ÇEVİK P. , Karacam N., ERASLAN O., Sari Z.

JOURNAL OF ADHESION SCIENCE AND TECHNOLOGY, cilt.31, sa.10, ss.1105-1115, 2017 (SCI İndekslerine Giren Dergi) identifier identifier

  • Yayın Türü: Makale / Tam Makale
  • Cilt numarası: 31 Konu: 10
  • Basım Tarihi: 2017
  • Doi Numarası: 10.1080/01694243.2016.1245074
  • Dergi Adı: JOURNAL OF ADHESION SCIENCE AND TECHNOLOGY
  • Sayfa Sayıları: ss.1105-1115

Özet

The aim of this study was to evaluate the shear bond strength of orthodontic brackets bonded to different kinds of ceramic surfaces after different surface conditioning methods. A total of 120 ceramic disks were divided into two main groups in terms of feldspathic or lithium disilicate. Each ceramic group was further subdivided into six subgroups depending on surface treatment (n = 10). The ceramic surfaces were conditioned by one of the following methods: Group C: control group; Group P: %37.5 orthophosphoric acid; Group HF: %9.6 hydrofluoric acid; Group L: Nd-YAG laser irradiation; Group SB: sandblasting with 50 mu m Al2O3 particles; and Group DB: grinding with a diamond bur. Surface roughness value was evaluated with a digital profilometer. Surface topographies of one specimen from each group were observed by atomic force microscopy (AFM) after surface treatments. All samples were primed with silane before the bracket bonding, including the control group. Metal brackets were bonded to the specimens with a light curing composite resin. The samples were stored in distilled water for 24 h and thermocycled 2500x at 5 and 55 degrees C for 30 s.

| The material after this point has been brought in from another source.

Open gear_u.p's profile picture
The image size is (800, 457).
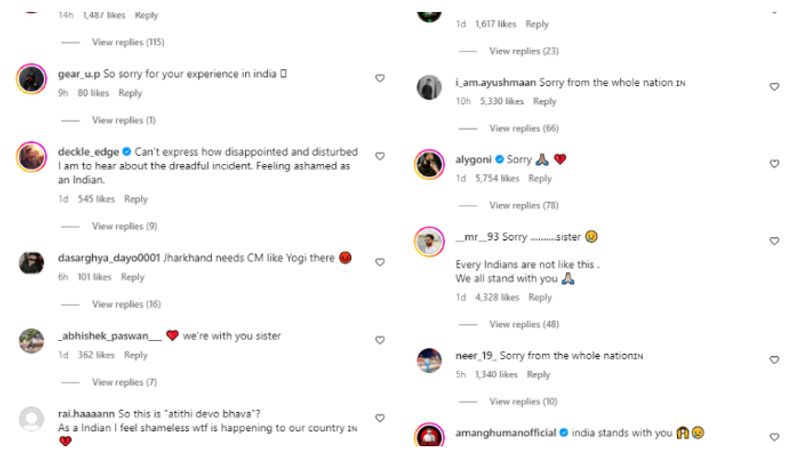pyautogui.click(x=31, y=79)
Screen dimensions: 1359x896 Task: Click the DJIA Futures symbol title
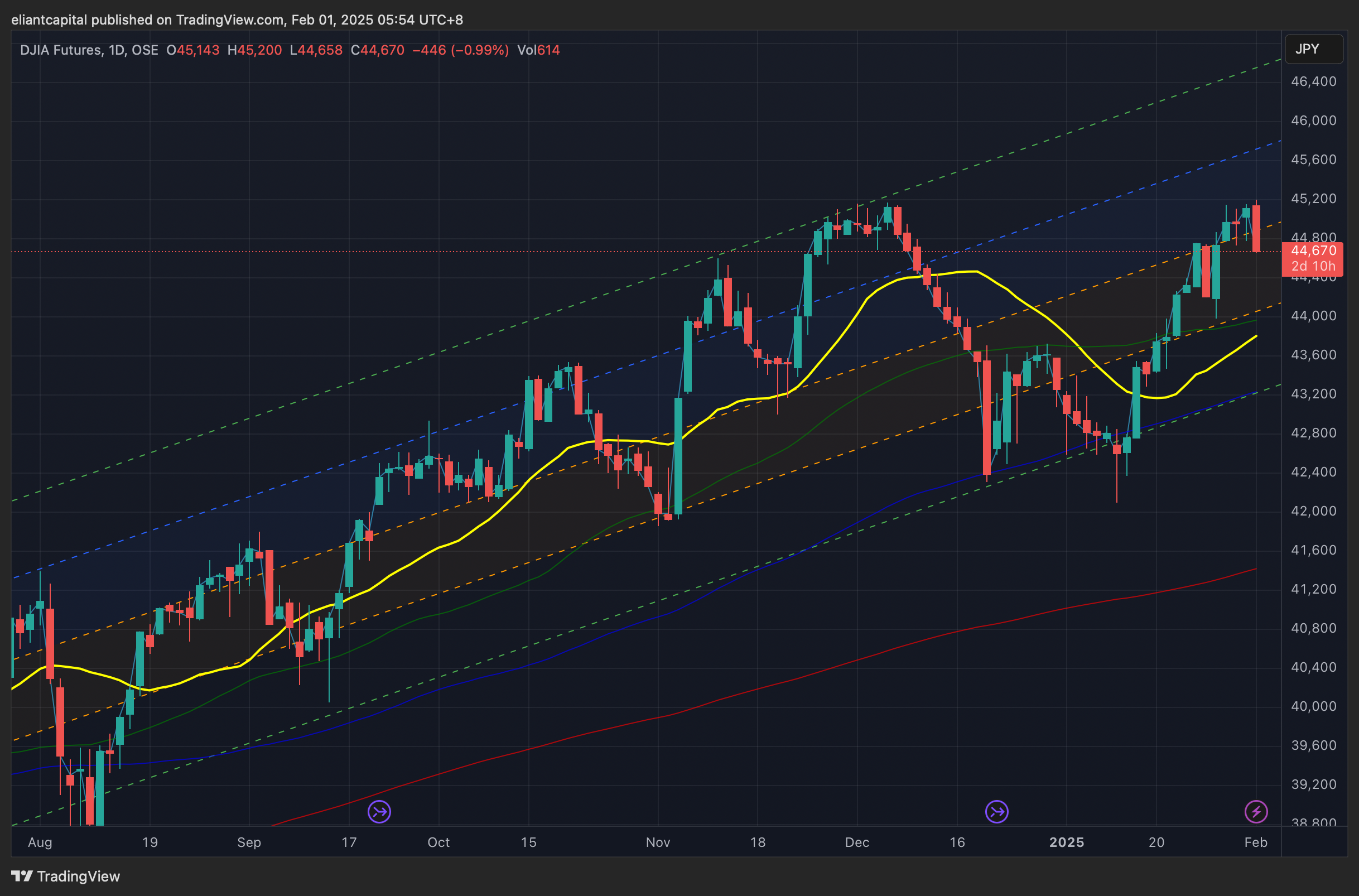[x=61, y=50]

Shear bond strengths between the ceramic surface and the bracket were measured with a universal testing machine at a crosshead speed of 0.5 mm/min. Failure modes were classified as adhesive, cohesive, or mixed. Data were analyzed using ANOVA and Tukey's tests (alpha =.05). Group SB had significantly rougher surface compared with the other groups in each ceramic system (p <.05), and Group SB demonstrated significantly higher shear bond strengths than other groups as well. Within the limitations of this study, surface conditioning methods, except for sandblasting and grinding, were associated with lower shear bond strengths; however, thermocycling may have had negative effects on bond strengths of specimens. Furthermore, in each ceramic system, there was a significant difference between surface-conditioning methods and surface roughness with regard to shear bond strength.